Since the mid-1990s, more people have gravitated to PPOs despite their higher cost to gain freedom to see doctors they choose, said Sam Vanous, the health department's HMO health program manager. That made the insurers' inclusion in the 2009 Health Plan Consumer Satisfaction Report important.
He said Utahns might use the report's results to make more informed decisions when choosing health plans.
Utahns rated HMOs higher than the national average in measures such as doctor ratings, getting care quickly, doctor communication and customer service, the report showed. The percentage of people satisfied with their overall health plan and health care, however, fell slightly below.
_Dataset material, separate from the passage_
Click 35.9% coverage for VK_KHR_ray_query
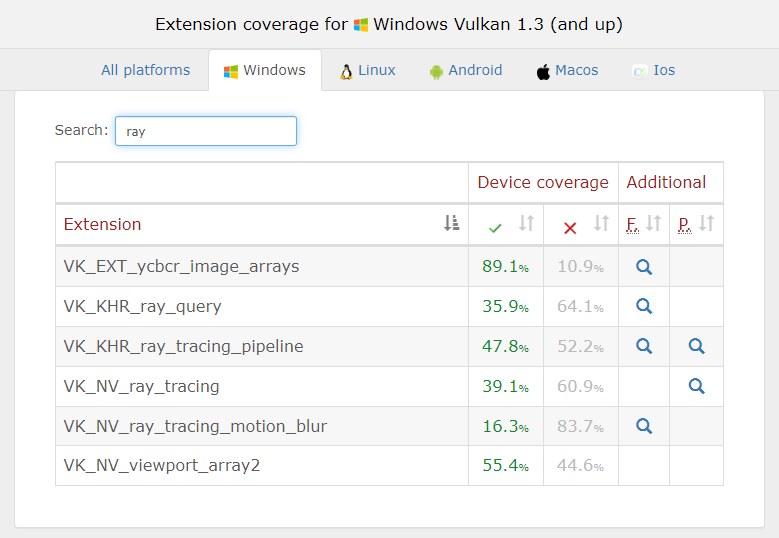Image resolution: width=779 pixels, height=538 pixels. 505,306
PPOs, meanwhile, received above-national average ratings in every category except customer service.
The numbers show Utahns, who already enjoy higher quality care at a lower cost, have everything to lose in a federal approach to health care reform, said Kelly Atkinson of the Utah Health Insurance Association.
"The national health care reform is focused on access rather than cost," he said. "And until you address the cost, you can't really drive down the double-digit inflation that exists."
While the report shows Utahns are mostly happy with their health plans, it doesn't speak to the larger, unsustainable market trends that have forced many small businesses to drop their coverage, said Korey Capozza, senior health policy analyst for Voices for Utah Children.
Absent reform, health care will consume 20 percent of the country's gross domestic product by 2018.
"Paradoxically, even as we continue to spend more, we'll likely cover fewer people," she said. "It's not a recipe for long-term economic success or for a healthier, more financially-secure population."
About 10.7 percent of Utahns, or 298,200 people, are uninsured -- a group whose care is "cost shifted" to the insured, inflating their premiums by as much as 17 percent, said Janice Houston, the Utah Health Policy Project's coverage initiatives director. By tackling reforms that help expand coverage to everyone, "we start to see where reforms can affect in a positive way the bottom line."
Many people who lost their private coverage qualified for publicly funded health programs such as Medicaid. As of January, some 122,795 Utahns were enrolled in one of three plans: Healthy U., Molina and SelectAccess.
Collectively, they reported declining satisfaction with their health plans nearly across the board. The Children's Health Insurance Program, or CHIP, was above the national average in every category.